In each of the Gospels, Jesus compares little children to those who enter the kingdom of heaven (Matt. 18:1-14; 19:13-15; Mark 10:13-16, etc.). He says that unless we are converted and become as little children, we shall not enter heaven. Little children have an innate recognition of their inferior size, strength, understanding and abilities. From birth, they cry, their parents hear, come, and help them. They are comforted. These qualities and more help us understand what it means to be converted, to become as little children. We must see Christ as our all. Like little children, we must never consider God’s grace or our salvation to be the result of our strength, understanding or goodness: indeed, anything found in us. As little children look to their parents, we must look to Christ in humble trust. We call upon Christ because we are needy, because we cannot help ourselves, because we can find no comfort but His comfort, no wisdom in ourselves but His wisdom, no righteousness before God but His righteousness, and no strength but His strength. Oh, what a comfort to my soul that all I need is found in my Savior! He requires nothing from me, in fact, everything that may be called mine must be abandoned and I must come to God only by what is His. I marvel that I may approach God by His own word trusting I will be received because of Christ’s obedience, His satisfaction for sins, His faithfulness, His strength to save, and expectantly hope that I will be kept and brought to glory by His grace alone! Only in so doing will I be enabled, as a little child, to be awe-struck at the greatness of my Savior and His grace to me, a sinful, helpless, foolish man!
On this occasion in Mark 10, those who deeply cared for their children brought them to Christ. But the disciples rebuked them. When Jesus saw that His disciples turned them away, He was much displeased! I want to know what pleases the Lord, don’t you? We know that the LORD is near the brokenhearted. We know He saves such as are contrite in spirit (Ps. 34:18). We know He saves sinners (1 Tim. 1:15; Matt. 1:21; Rom. 5:6-11). We know the Lord loves a cheerful giver (2 Cor. 9:7). And we know that the Lord Jesus desires children, and those made like little children, to come to Him. And, we know what displeased the Lord Jesus. He was much displeased when the disciples turned away those that brought little children to Him. Why was the Lord much displeased?
- He was much displeased that of all people, His own disciples would think these little ones were of no concern to Him.
- He was much displeased that those who are concerned for their little ones were turned away from Him.
- He is much displeased that insignificant, weak, ignorant sinners, and those concerned for them, were turned away from coming and bringing sinners to Him.
- He was much displeased that those who were unable to contribute, who could only be recipients of His grace, who were unable to serve, who must only be brought and placed in the kingdom of heaven, who could not bring themselves, who were unable to pay back Christ by gift or service or further His kingdom, were turned away from Him. This is the nature of grace. Grace rejoices to save the unworthy, to help the helpless, to give to those who cannot pay back.

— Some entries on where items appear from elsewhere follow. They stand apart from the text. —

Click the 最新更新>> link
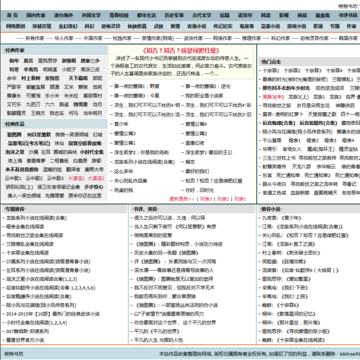Screen dimensions: 360x360 coord(182,199)
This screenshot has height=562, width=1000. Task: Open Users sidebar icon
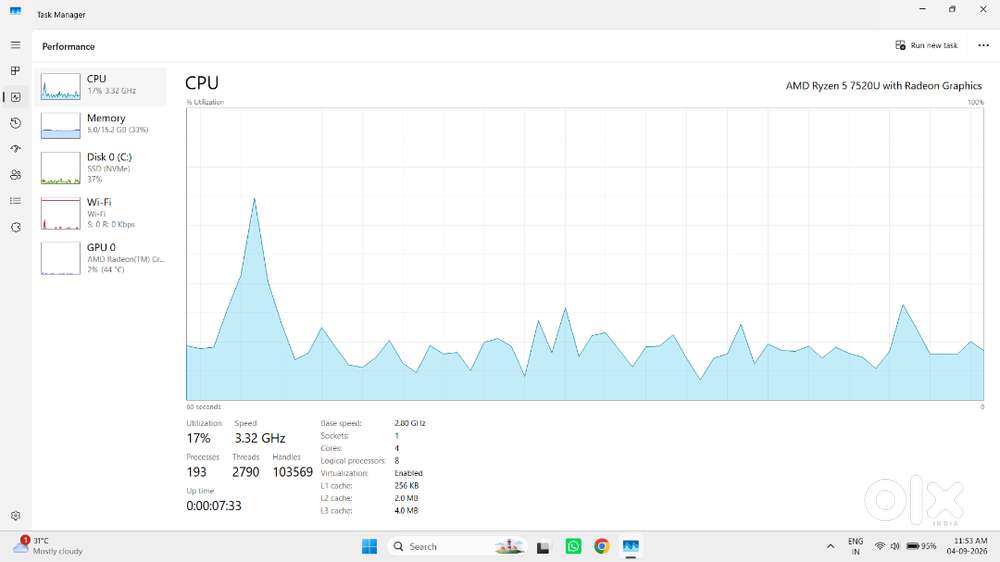[x=15, y=175]
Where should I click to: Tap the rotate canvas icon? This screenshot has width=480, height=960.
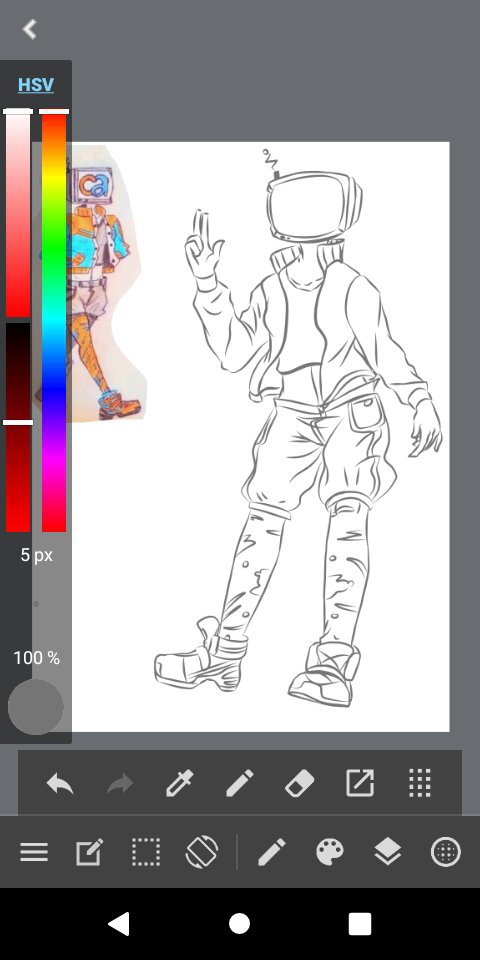click(202, 852)
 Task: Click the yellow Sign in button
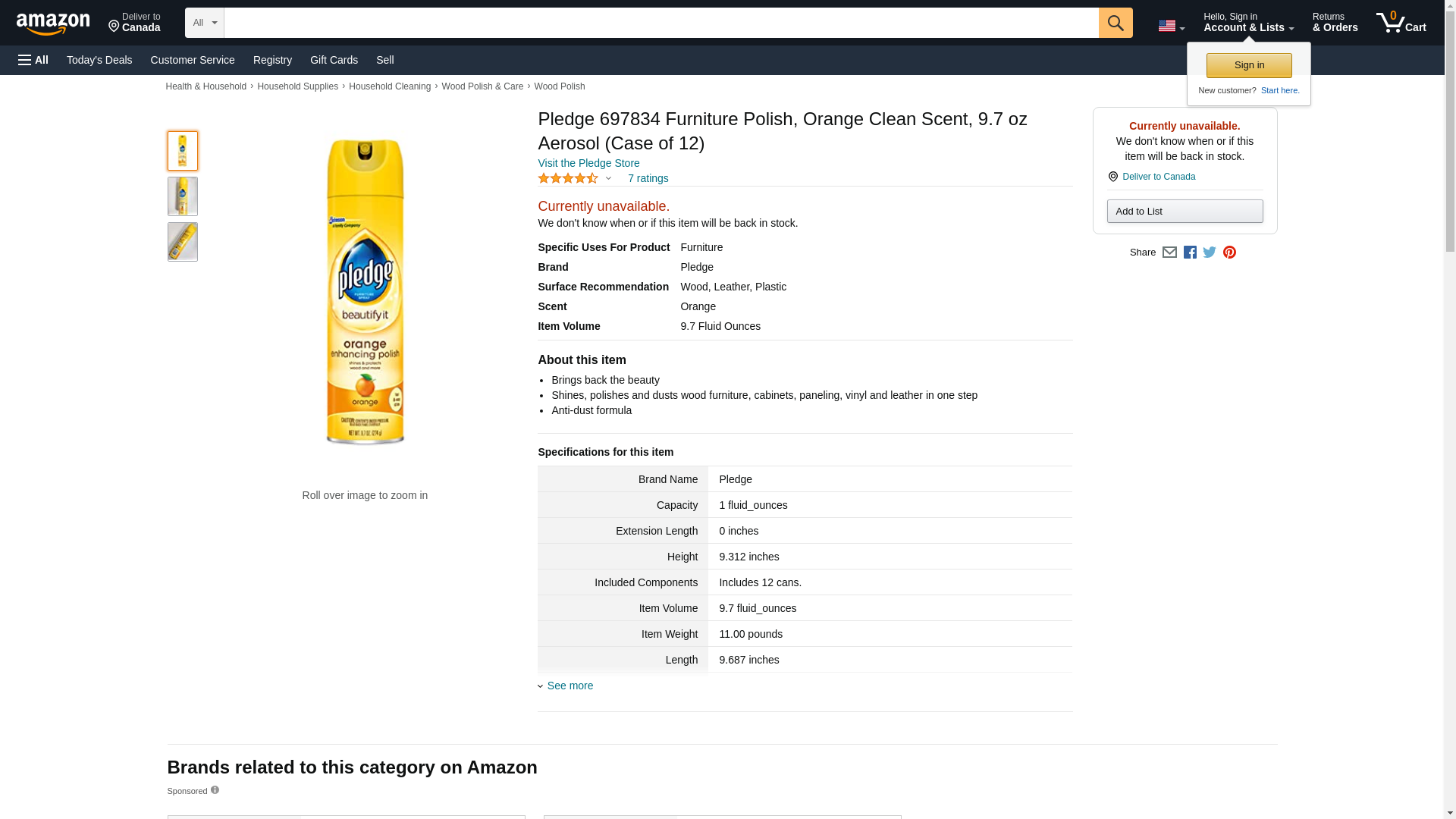point(1249,65)
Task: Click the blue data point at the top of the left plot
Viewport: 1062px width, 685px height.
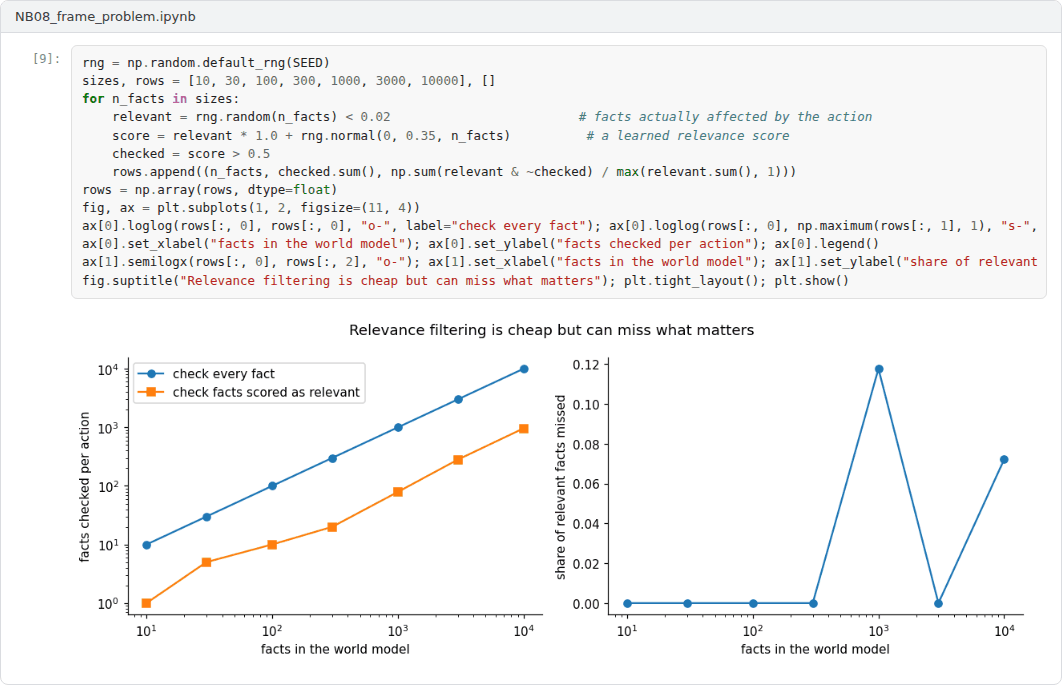Action: coord(524,369)
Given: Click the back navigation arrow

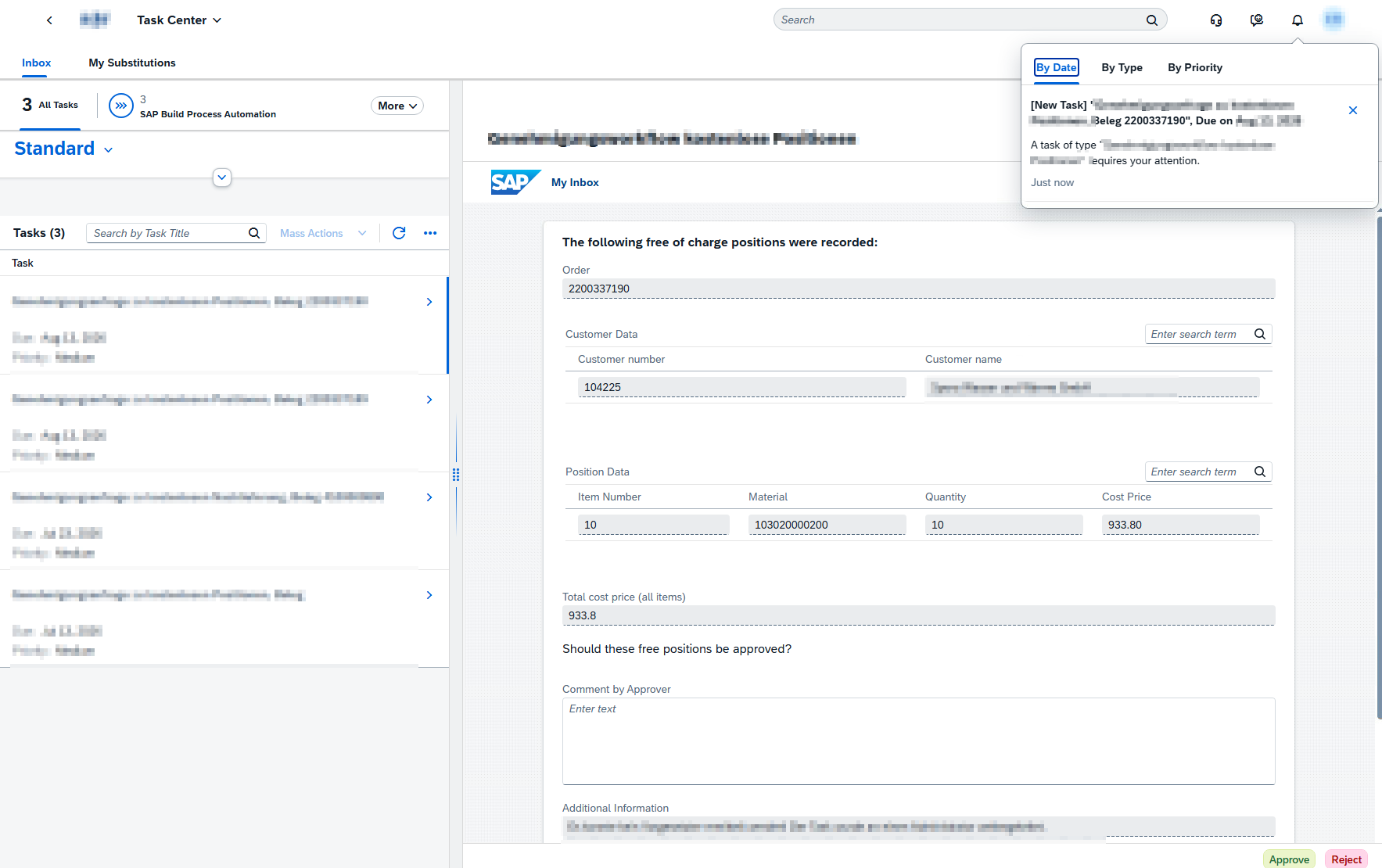Looking at the screenshot, I should pyautogui.click(x=49, y=20).
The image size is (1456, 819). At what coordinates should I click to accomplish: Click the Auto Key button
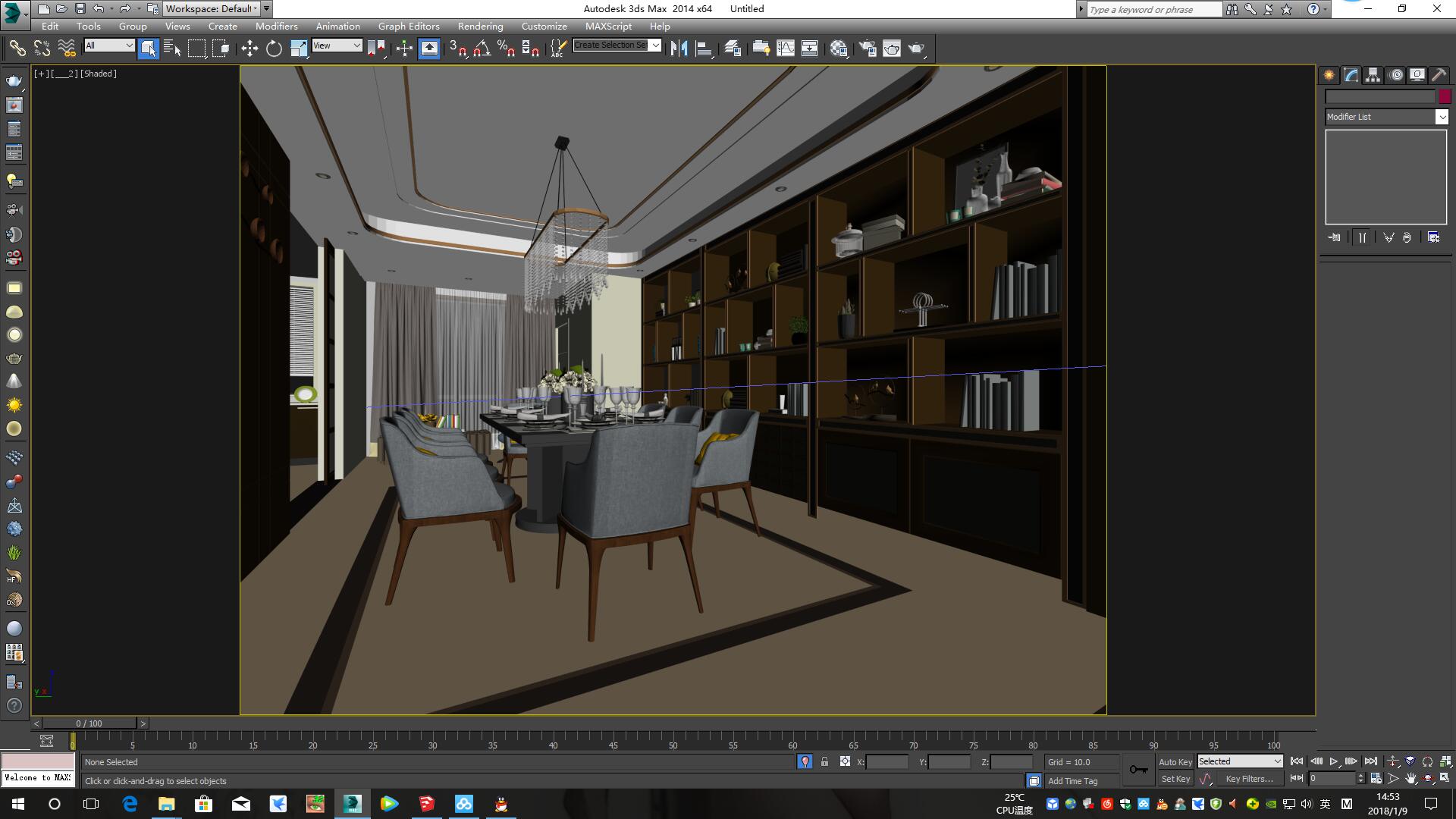1175,761
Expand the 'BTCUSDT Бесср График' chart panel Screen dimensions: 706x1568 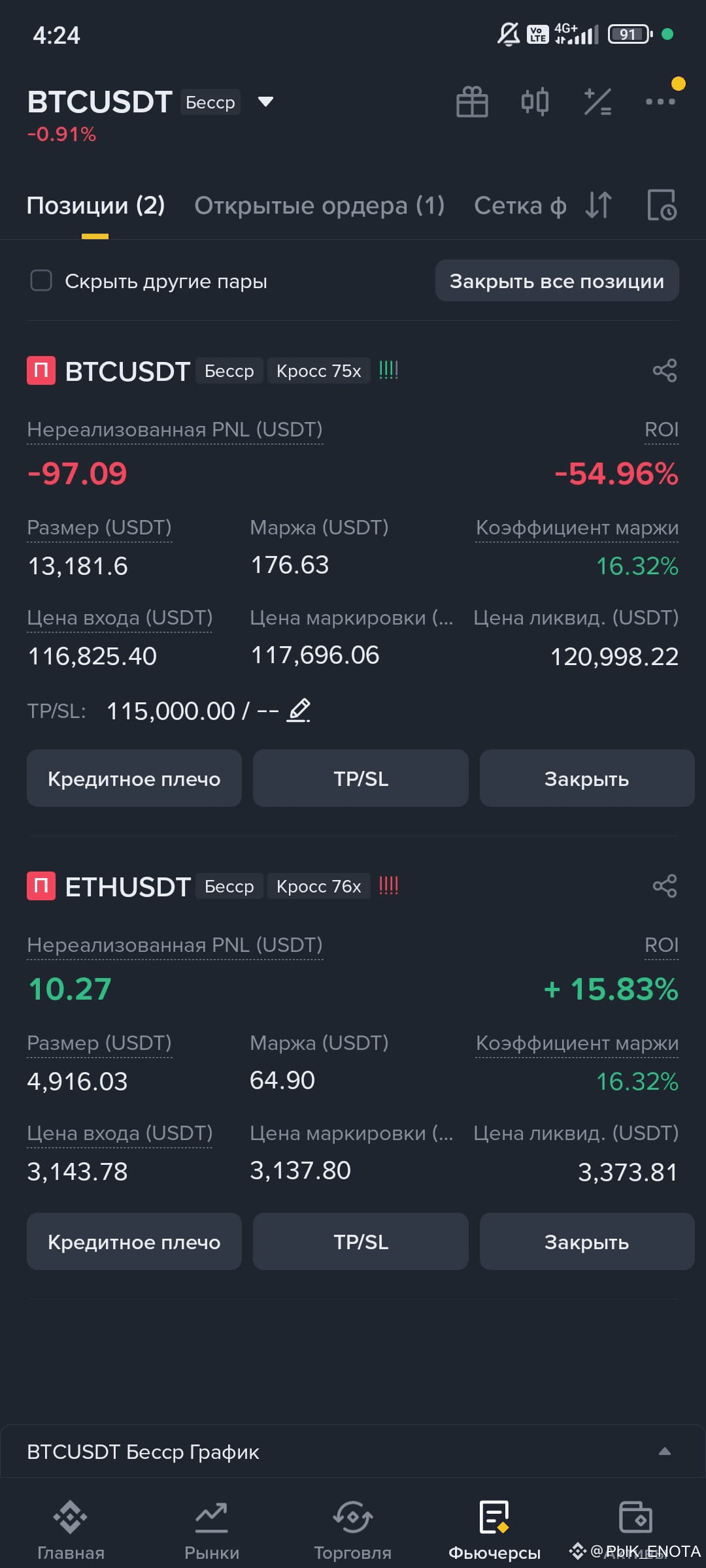tap(353, 1452)
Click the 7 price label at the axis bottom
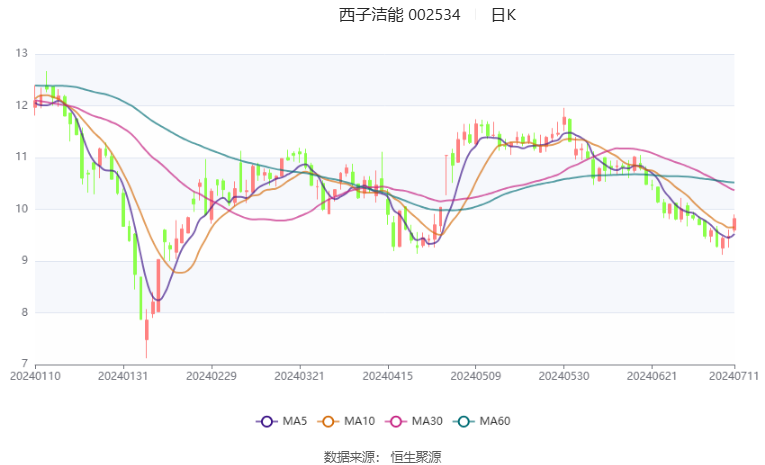Viewport: 765px width, 465px height. coord(25,364)
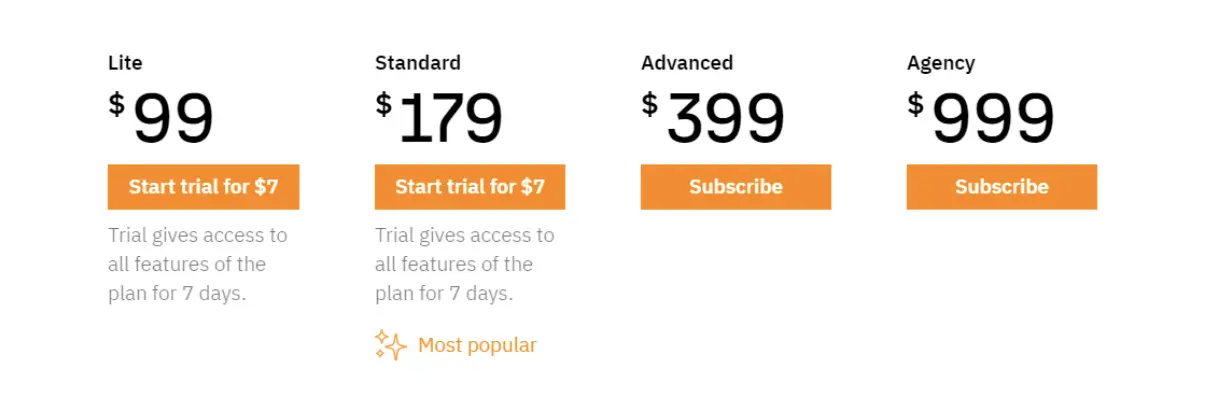Click the trial description under Standard plan

[464, 265]
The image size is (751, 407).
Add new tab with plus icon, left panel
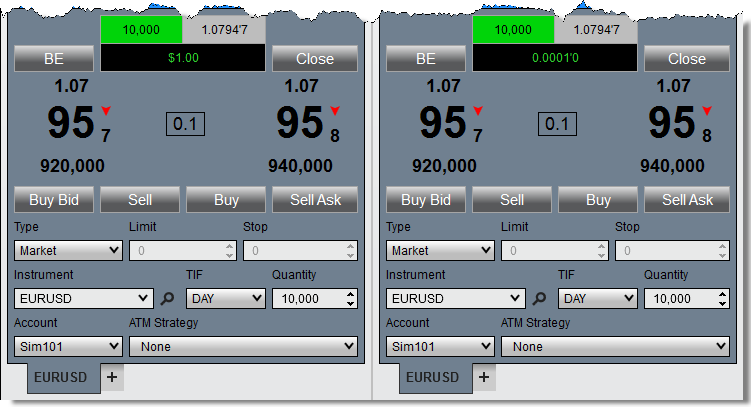coord(111,377)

- He was much displeased that any would think He considered anything more important, that He would have higher interests, or greater concern, or spend His labor for something greater than saving sinners! From eternity, He made it His chief business to reconcile His people to Himself: little nobodies, ignorant and out of the way sinners.
Therefore, forbid them not! Not only forbid them not, but make this our chief aim and our life’s goal, to seek and to save lost sinners (Luke 15). May the Lord so enable me and you to not talk or teach above brokenhearted, fearful, timid, poor, needy souls, or little children, for of such is the kingdom of heaven!